Wii U hardware discussion and investigation *rename

Status
Not open for further replies.
Wait wait wait, in the previously posted tear-down there are 4 separate DDR3-1600 chips (each one 512MB) on the board. Would it be that each of them have a bandwith of 12.8 GB/s individually and so there is a total bandwith of 50.4 GB/s for the RAM, or would it just flatly be 12.8 GB/s?

If it's the first case, then I can see why the ports still came out the way they did. They were not developed to access the RAM in such a fashion, so the de-facto bandwith was very low.

Would this have anything to do with the DDR3 memory controllers that IBM uses with Power7? Because we dont know yet what technology the CPU shares with Watson.

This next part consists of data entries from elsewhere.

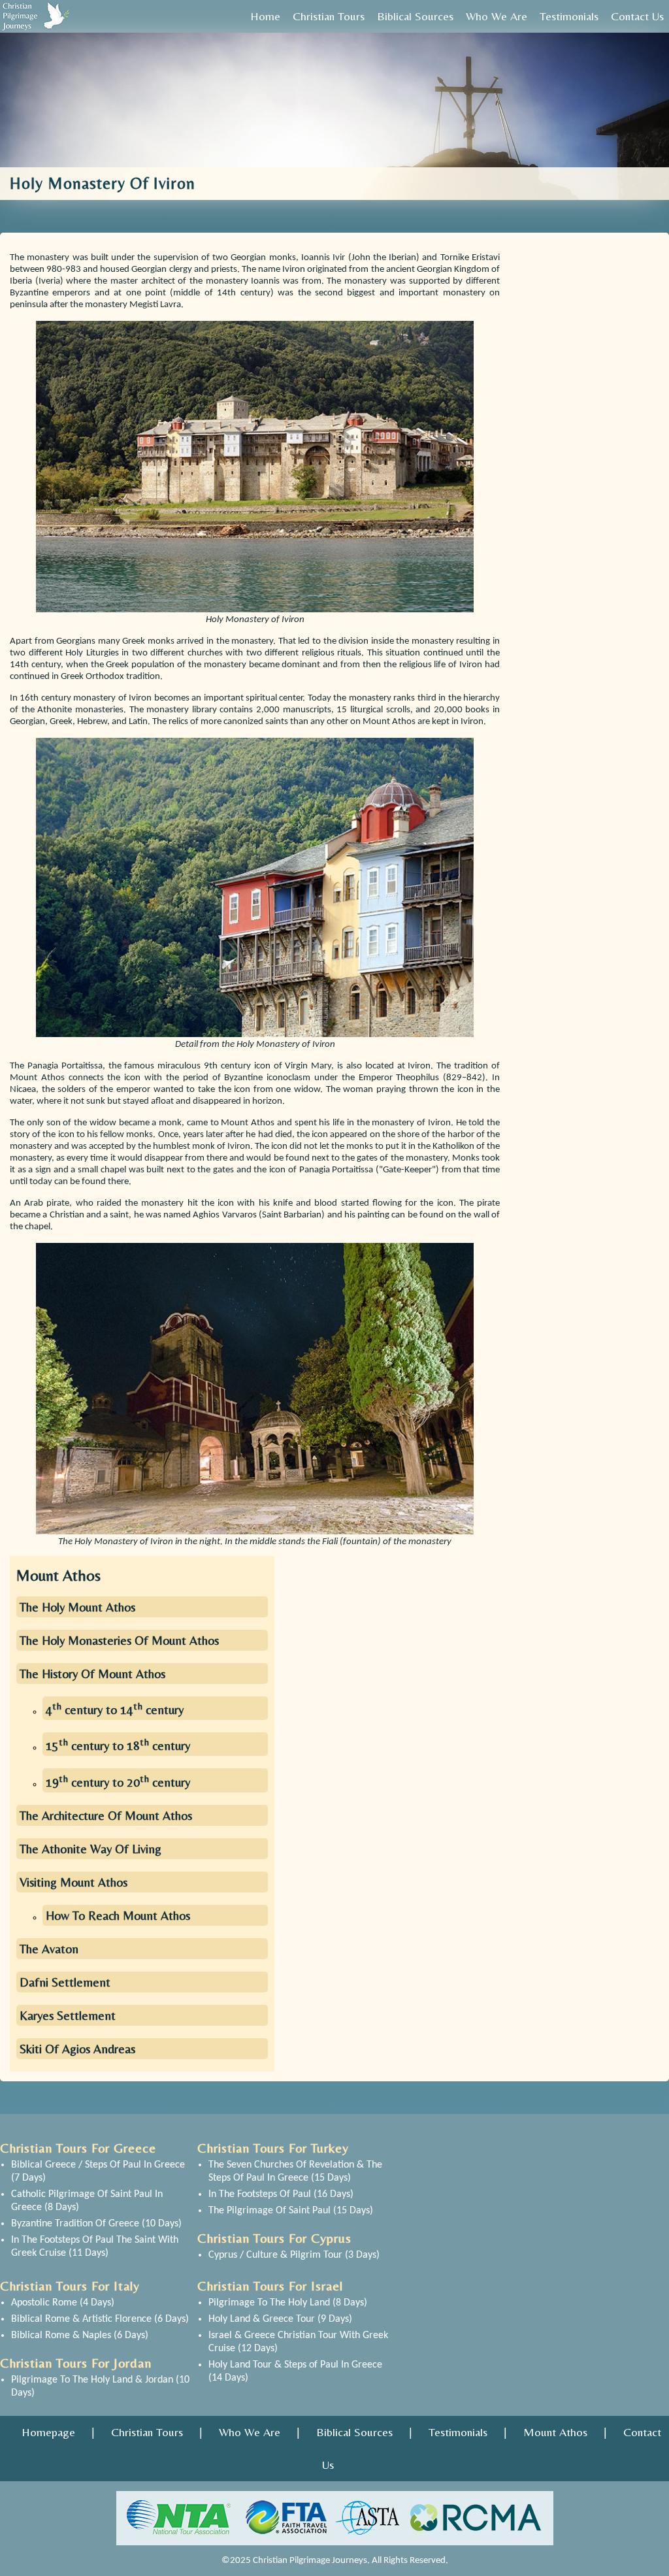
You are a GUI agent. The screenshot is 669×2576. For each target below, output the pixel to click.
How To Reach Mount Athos (118, 1915)
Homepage (48, 2432)
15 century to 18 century (118, 1745)
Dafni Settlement (65, 1982)
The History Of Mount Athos (92, 1673)
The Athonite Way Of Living (90, 1848)
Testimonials (458, 2432)
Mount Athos (555, 2432)
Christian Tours (147, 2432)
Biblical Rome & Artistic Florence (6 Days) (100, 2319)
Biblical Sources (354, 2432)
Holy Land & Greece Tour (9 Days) (280, 2319)
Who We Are (249, 2432)
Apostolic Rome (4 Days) (62, 2303)
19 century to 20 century (118, 1782)
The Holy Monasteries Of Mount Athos (119, 1640)
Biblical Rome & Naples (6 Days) (79, 2335)
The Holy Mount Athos (77, 1607)
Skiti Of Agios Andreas (77, 2048)
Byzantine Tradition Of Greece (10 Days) (96, 2224)
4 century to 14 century (115, 1709)
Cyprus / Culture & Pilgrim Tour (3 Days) (294, 2255)
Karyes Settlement (68, 2015)
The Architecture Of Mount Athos (106, 1815)
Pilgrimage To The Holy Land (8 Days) (287, 2303)
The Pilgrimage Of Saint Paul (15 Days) (290, 2210)
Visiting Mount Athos (73, 1882)
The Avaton (49, 1948)
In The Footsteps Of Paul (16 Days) (280, 2194)
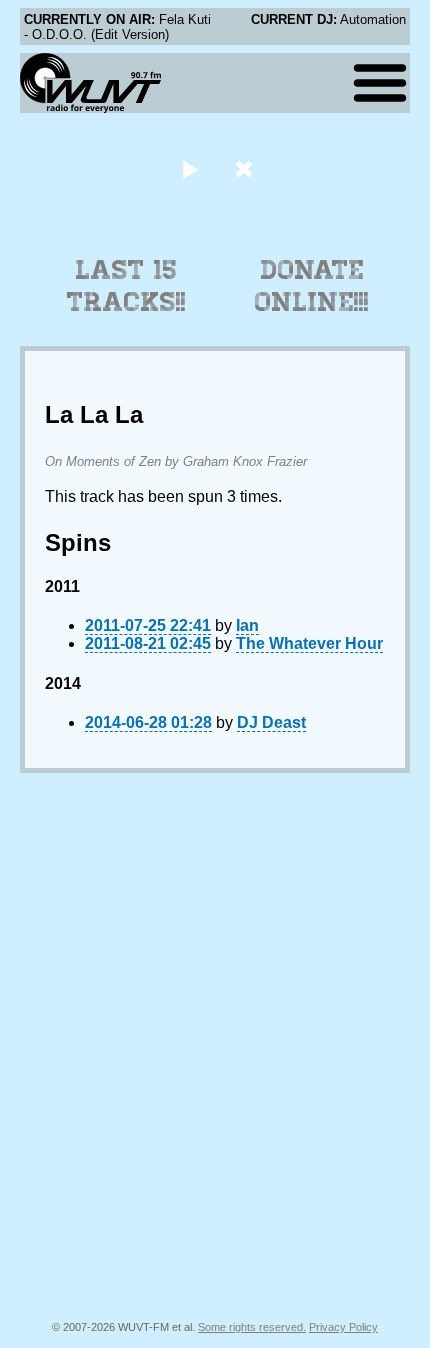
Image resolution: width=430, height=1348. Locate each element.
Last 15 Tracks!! (126, 286)
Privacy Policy (343, 1327)
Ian (247, 625)
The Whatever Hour (309, 643)
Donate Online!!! (312, 286)
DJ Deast (271, 722)
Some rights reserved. (252, 1327)
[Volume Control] (246, 168)
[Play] (189, 168)
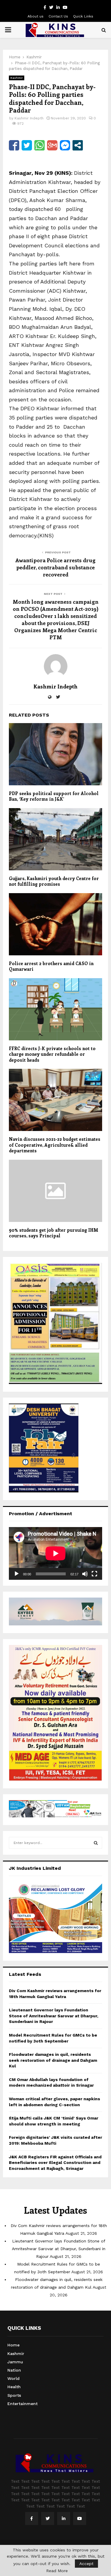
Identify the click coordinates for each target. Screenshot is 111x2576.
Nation (14, 2370)
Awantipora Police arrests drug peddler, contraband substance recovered (55, 567)
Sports (14, 2395)
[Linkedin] (63, 2518)
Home (13, 2345)
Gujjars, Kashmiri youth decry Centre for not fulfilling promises (54, 881)
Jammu (15, 2361)
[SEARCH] (95, 1843)
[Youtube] (79, 2518)
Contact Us (58, 16)
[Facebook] (31, 2518)
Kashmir (16, 77)
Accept (86, 2563)
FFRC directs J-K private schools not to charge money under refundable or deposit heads (52, 1054)
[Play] (17, 1574)
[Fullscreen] (94, 1574)
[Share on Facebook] (14, 145)
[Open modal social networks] (78, 145)
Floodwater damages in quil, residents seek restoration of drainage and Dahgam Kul (53, 2060)
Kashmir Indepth (29, 118)
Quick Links (83, 16)
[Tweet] (27, 145)
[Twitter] (47, 2518)
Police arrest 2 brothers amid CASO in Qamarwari (51, 966)
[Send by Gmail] (52, 145)
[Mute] (85, 1574)
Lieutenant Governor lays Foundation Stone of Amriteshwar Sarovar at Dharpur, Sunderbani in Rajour (53, 2016)
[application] (55, 1553)
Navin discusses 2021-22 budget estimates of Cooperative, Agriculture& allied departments (54, 1145)
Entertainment (22, 2403)
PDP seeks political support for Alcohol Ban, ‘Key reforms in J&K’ (54, 796)
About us (36, 16)
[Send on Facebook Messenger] (65, 145)
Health (14, 2386)
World (13, 2378)
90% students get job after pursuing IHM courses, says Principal (53, 1233)
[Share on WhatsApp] (39, 145)
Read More (57, 2571)
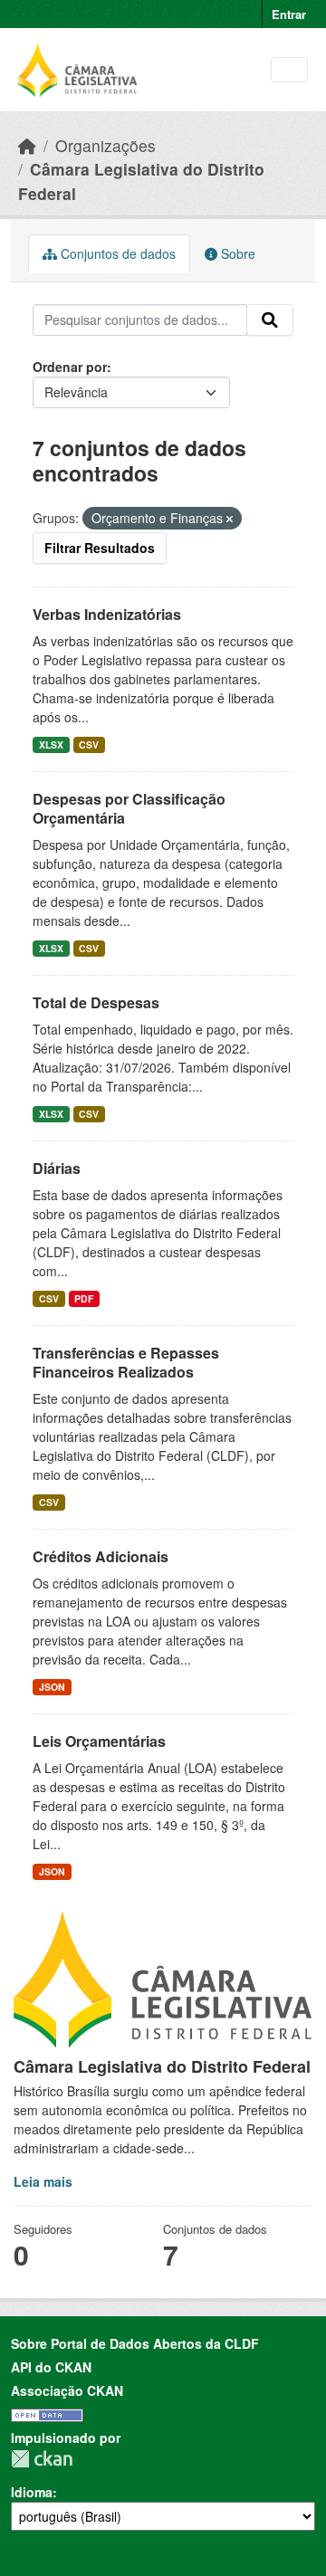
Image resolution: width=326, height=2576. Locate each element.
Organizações (105, 145)
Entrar (289, 14)
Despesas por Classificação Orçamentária (129, 808)
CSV (89, 744)
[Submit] (269, 320)
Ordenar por (70, 367)
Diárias (57, 1168)
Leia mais (43, 2181)
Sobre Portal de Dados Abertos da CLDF (135, 2343)
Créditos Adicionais (100, 1556)
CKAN (41, 2458)
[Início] (27, 145)
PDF (83, 1298)
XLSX (51, 744)
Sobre (236, 253)
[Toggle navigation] (289, 70)
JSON (52, 1686)
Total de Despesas (96, 1002)
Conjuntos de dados (116, 253)
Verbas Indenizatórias (107, 614)
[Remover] (229, 518)
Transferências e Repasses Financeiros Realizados (126, 1362)
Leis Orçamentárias (99, 1741)
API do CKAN (51, 2367)
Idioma (32, 2492)
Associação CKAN (67, 2390)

Nehalem-EX has 4 buffered DDR3 channels per chip, where, using on-board buffers, every channel splits into two actual 64-bit DDR3-1333 DRAM paths. If the buffers had the abilities like FBD AMB (Advanced Memory Buffer) chips, you might be able to do simultaneous read and write transactions on each channel, effectively doubling the bandwidth. Either way, you're looking at some 50GBps of memory bandwidth per CPU chip, not bad at all.

In the case of POWER7, though, there are two 4-channel DDR3 memory controllers, for a total of 8 channels of memory and a claimed 100GBps total memory bandwidth.

Power7
Dual DDR3 Memory Controllers per chip. Each DDR3 Memory Controller:
8 KB scheduling window
Connects to up to 4 proprietary memory buffer chips. Differential-signaling interface. Buffer chip:
6.4 GHz * 2 bytes buffer chip -> Power7 chip bandwidth
6.4 GHz * 1.5 bytes buffer chip <- Power7 chip bandwidth
dual high-frequency DDR3 DIMM ports (DDR3: 800, 1066, 1333, 1600)

Maybe WiiU is using one of them?
 
Maybe WiiU is using one of them?

One what? One memory channel? One channel is 64-bit. Power7 has a 512-bit interface, hence 100GB/s with DDR3-1600.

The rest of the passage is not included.